Radical immigration policies released yesterday by the UK's opposition Conservative Party have drawn criticism from the European Commission, the Telegraph newspaper reports.
In a pre-election speech on January 24, Conservative leader Michael Howard announced a two-pronged approach to reforming immigration. Firstly, a Conservative Government would introduce a quota and points system for skilled immigrants and set a quota for work permits. Secondly, and more controversially, Mr. Howard promised to bring in a quota system that would limit the number of refugees accepted by Britain every year.
The opposition leader says this second policy is needed to combat human trafficking. However, refugee advocacy groups have said the policy would put lives at risk and smacks of racism. Now the European Commission has declared that it will block such reform because they contravene commitments Britain has signed up to.
Officials in Brussels say that a qualifications directive signed by the UK prevents it from withdrawing from the 1951 United Nations Convention on Refugees. This directive establishes a binding EU definition of who is a refugee and becomes valid next September regardless of which party is in power.

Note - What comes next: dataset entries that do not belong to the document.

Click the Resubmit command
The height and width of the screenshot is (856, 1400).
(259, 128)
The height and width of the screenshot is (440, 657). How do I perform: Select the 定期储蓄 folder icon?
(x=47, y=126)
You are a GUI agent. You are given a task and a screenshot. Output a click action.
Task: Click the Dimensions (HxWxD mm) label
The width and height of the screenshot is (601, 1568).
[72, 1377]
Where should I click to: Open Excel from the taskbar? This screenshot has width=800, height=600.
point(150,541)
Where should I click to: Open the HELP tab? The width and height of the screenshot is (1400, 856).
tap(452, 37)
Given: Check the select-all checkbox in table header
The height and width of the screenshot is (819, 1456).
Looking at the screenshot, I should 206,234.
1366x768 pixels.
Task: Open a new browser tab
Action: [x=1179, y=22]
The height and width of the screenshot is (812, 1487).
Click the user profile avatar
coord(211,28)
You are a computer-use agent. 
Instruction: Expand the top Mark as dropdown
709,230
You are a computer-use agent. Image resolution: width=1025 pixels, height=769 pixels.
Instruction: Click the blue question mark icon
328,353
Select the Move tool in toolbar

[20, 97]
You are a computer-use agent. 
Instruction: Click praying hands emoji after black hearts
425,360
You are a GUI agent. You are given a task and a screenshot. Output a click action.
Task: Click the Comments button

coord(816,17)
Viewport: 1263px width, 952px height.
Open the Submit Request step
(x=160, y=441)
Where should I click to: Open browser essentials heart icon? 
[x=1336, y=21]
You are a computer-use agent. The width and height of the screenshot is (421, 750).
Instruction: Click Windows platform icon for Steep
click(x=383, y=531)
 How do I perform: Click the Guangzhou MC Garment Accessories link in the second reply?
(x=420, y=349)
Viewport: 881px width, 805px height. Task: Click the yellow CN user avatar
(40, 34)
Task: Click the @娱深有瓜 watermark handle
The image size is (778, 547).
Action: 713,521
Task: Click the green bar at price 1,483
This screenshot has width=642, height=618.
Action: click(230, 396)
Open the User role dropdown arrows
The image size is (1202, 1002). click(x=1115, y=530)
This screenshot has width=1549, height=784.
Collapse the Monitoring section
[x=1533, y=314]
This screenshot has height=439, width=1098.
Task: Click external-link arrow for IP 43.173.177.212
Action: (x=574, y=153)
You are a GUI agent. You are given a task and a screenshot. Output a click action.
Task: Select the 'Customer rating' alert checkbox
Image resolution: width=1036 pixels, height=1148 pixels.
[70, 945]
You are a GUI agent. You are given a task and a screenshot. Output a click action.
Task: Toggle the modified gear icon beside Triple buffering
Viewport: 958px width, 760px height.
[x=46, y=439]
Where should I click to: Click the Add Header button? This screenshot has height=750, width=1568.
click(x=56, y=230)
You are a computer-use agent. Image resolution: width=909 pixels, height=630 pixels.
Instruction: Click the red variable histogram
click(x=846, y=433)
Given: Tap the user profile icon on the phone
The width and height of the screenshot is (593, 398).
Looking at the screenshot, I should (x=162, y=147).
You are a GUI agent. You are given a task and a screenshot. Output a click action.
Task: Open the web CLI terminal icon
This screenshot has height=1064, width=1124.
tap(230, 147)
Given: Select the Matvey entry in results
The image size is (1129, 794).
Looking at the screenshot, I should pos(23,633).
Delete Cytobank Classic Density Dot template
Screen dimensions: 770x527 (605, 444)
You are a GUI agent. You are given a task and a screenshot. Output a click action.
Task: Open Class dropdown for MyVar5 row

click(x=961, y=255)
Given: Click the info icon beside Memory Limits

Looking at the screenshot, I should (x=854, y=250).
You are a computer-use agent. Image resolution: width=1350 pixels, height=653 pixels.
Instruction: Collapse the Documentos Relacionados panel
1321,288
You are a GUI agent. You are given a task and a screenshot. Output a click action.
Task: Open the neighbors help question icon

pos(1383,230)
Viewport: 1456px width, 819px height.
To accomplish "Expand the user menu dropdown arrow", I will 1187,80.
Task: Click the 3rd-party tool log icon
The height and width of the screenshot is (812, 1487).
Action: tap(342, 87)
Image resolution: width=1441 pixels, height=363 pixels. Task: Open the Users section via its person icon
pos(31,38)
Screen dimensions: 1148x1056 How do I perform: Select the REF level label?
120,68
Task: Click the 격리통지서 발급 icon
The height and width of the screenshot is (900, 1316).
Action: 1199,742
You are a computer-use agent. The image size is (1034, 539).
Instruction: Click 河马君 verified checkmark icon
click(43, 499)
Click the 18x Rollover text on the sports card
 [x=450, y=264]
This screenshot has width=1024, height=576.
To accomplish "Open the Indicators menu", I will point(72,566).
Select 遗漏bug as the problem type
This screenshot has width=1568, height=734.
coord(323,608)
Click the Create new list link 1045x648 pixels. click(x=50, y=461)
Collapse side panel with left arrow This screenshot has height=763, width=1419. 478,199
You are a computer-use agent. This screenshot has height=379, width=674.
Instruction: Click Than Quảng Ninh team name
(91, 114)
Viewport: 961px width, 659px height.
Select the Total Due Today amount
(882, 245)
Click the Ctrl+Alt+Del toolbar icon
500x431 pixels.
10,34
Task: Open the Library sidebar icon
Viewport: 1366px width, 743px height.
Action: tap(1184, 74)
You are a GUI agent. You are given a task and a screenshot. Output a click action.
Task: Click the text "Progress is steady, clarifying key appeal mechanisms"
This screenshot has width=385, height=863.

Friso Roscam Abbing, the chief spokesman for the EU justice commissioner, Franco Frattini, has said that since 1997 Britain has explicitly opted into negotiations on these and other issues relating to a common asylum policy.
"There is nothing in these protocols that allows a British Government to opt back out again, so Britain is bound by them," he said.
The official added that the Commission could begin "infringement proceedings" if a country passes laws contravening EU regulations.